Dernière mise à jour : 23 mars 2023



[...] Le développement de la famille moderne signifiait la désagrégation d’une grande société intégrée en petites unités centrées sur elles-mêmes. L’enfant, à l’intérieur de la cellule conjugale, devenait maintenant important ; s’il en était le résultat, il était aussi la cause de sa continuité. Il devint souhaitable de garder les enfants à la maison le plus longtemps possible afin de les lier psychologiquement, financièrement et émotionnellement à l’unité familiale jusqu’à ce qu’ils soient prêts à en créer une nouvelle. C’est dans ce dessein que fut créé l’Âge de l’Enfance. (On lui attribua plus tard des prolongements, comme l’adolescence, et aux États-Unis on distingue au XXe siècle les teenagers, les étudiants et les « jeunes adultes ».) L’idée d’enfance impliquait qu’il s’agissait d’une espèce différente de celle des adultes, non seulement en âge, mais de par sa nature même. Une idéologie fut élaborée à l’appui de cette théorie, et des traités fantaisistes furent écrits sur l’innocence des enfants, « petits anges, si proches de Dieu ». On crut alors que les enfants étaient asexués et les jeux sexuels d’enfants une aberration – ce qui était en contradiction évidente avec les coutumes de l’époque précédente, où les enfants étaient, dès leur plus jeune âge, en contact avec les réalités de la vie.

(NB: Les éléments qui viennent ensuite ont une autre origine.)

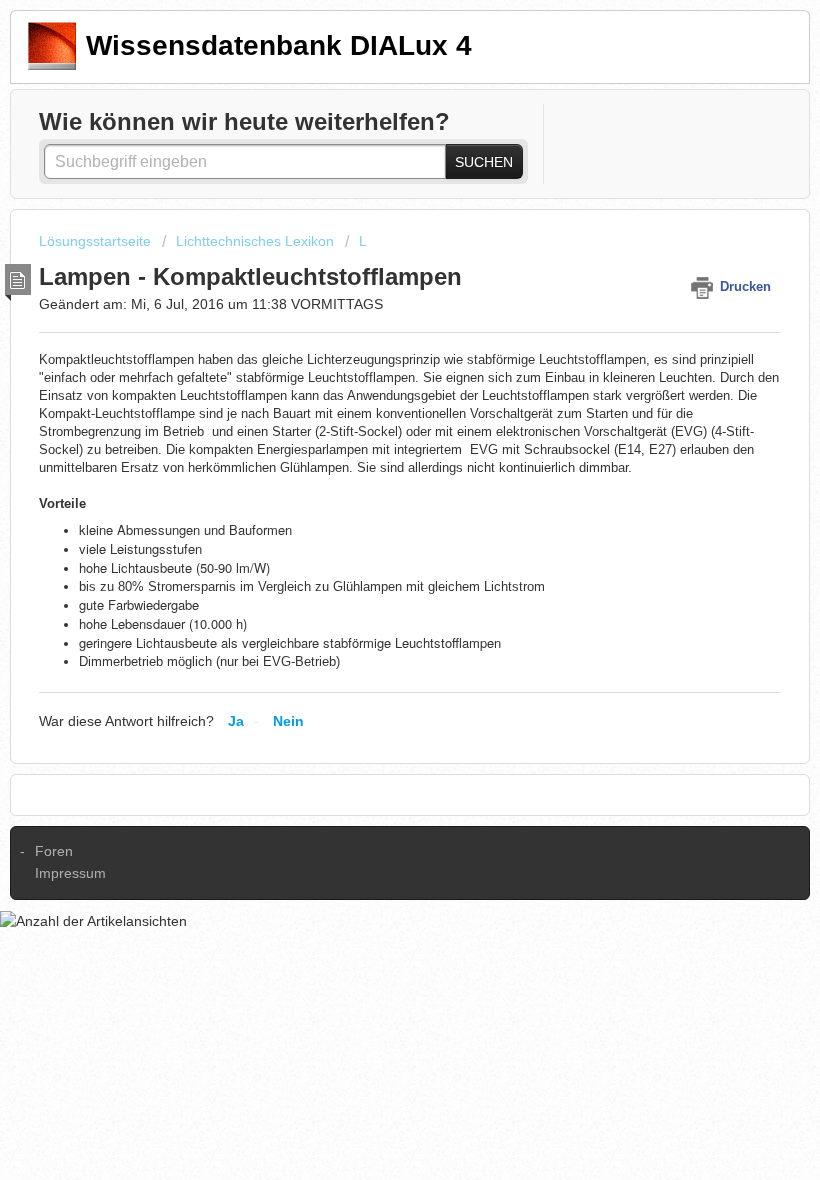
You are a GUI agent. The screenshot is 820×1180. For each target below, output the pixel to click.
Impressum (70, 873)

Reconnaître la sexualité des enfants aurait en effet hâté leur arrivée à l’âge adulte, qui devait être retardée à tout prix : des vêtements particuliers exagérèrent bientôt les différences physiques distinguant les enfants des adultes ou même d’autres enfants plus âgés ; ils ne partagèrent plus les jeux des grandes personnes ni leurs réunions (les enfants d’aujourd’hui n’assistent généralement pas aux réceptions), mais on leur donna des jeux et des objets conçus pour leur usage propre (jouets) ; l’art de conter, qui était autrefois un divertissement social, fut relégué à la distraction des enfants, conduisant ainsi à la littérature enfantine spécialisée de notre époque; les adultes s’adressèrent aux enfants dans un langage particulier, et veillèrent à ne pas parler de choses sérieuses en leur présence (« pas devant les enfants ») ; la sujétion aux adultes fit des « bonnes manières » une institution à l’intérieur de la maison (« les enfants doivent être vus et non pas entendus »). Mais rien de tout cela ne serait parvenu à faire réellement des enfants une classe sociale asservie si une institution n’avait été créée précisément à cette fin : l’école moderne.

L’idéologie de l’école était l’idéologie de l’enfance. Elle était fondée sur le principe que les enfants avaient besoin de «discipline», qu’ils étaient des créatures particulières qu’il fallait traiter de façon spéciale (psychologie de l’enfant, éducation, etc.), ce qui devait être plus commode si on les mettait avec leurs semblables dans un espace distinct, à l’intérieur de groupes constitués d’enfants d’âges aussi proches que possible. L’école était l’institution qui donnait à l’enfance une structure en isolant les enfants du reste de la société par une sorte de ségrégation, retardant ainsi leur maturité et les empêchant également d’acquérir les connaissances spécialisées qui pourraient les rendre utiles à la société. En conséquence, ils restaient économiquement dépendants de leurs parents de plus en plus longtemps ; les liens familiaux n’étaient donc pas brisés.


Shulamith Firestone, Pour l'abolition de l'enfance, traduit de l'américain par Sylvia Gleadow, Tahin Party, 2016.